_Exercise prompt_: Take the line with "1024x708 pixels." and every line after it in the data. Transcribe them exactly, through the last.
Records for this exercise START
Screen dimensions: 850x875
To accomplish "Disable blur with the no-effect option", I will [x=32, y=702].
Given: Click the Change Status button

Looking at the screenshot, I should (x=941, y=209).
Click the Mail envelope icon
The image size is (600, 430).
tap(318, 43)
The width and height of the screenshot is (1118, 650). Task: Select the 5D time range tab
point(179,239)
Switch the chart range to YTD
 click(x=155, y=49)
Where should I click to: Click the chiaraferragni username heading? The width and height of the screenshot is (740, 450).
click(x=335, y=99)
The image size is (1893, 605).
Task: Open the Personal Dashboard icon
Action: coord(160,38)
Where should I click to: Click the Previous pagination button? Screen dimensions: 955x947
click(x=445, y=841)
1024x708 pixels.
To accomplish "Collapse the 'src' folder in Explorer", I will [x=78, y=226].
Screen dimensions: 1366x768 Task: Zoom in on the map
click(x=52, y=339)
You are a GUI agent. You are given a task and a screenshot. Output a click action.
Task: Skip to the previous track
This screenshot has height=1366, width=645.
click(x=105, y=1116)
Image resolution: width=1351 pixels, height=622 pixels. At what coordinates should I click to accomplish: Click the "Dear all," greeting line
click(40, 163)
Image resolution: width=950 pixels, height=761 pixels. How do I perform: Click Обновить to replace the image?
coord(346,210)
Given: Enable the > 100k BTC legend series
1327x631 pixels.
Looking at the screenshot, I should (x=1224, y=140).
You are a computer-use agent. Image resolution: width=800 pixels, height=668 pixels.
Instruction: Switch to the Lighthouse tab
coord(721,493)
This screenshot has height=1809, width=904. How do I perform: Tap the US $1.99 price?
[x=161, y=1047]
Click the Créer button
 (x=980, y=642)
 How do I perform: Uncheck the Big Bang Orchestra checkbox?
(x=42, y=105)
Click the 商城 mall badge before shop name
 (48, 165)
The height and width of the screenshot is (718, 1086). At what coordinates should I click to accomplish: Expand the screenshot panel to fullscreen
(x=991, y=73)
Records for this exercise END
_Exercise solution_:
1024x708 pixels.
To accomplish "Collapse the 'src' folder in Explorer", I will [x=78, y=226].
Screen dimensions: 1366x768 Task: Zoom in on the map
click(x=52, y=339)
You are a GUI agent. You are given a task and a screenshot. Output a click action.
Task: Skip to the previous track
This screenshot has height=1366, width=645.
click(x=105, y=1116)
Image resolution: width=1351 pixels, height=622 pixels. At what coordinates should I click to accomplish: Click the "Dear all," greeting line
click(40, 163)
Image resolution: width=950 pixels, height=761 pixels. How do I perform: Click Обновить to replace the image?
coord(346,210)
Given: Enable the > 100k BTC legend series
1327x631 pixels.
Looking at the screenshot, I should (x=1224, y=140).
You are a computer-use agent. Image resolution: width=800 pixels, height=668 pixels.
Instruction: Switch to the Lighthouse tab
coord(721,493)
This screenshot has height=1809, width=904. How do I perform: Tap the US $1.99 price?
[x=161, y=1047]
Click the Créer button
 (x=980, y=642)
 How do I perform: Uncheck the Big Bang Orchestra checkbox?
(x=42, y=105)
Click the 商城 mall badge before shop name
 (48, 165)
The height and width of the screenshot is (718, 1086). At what coordinates should I click to accomplish: Expand the screenshot panel to fullscreen
(x=991, y=73)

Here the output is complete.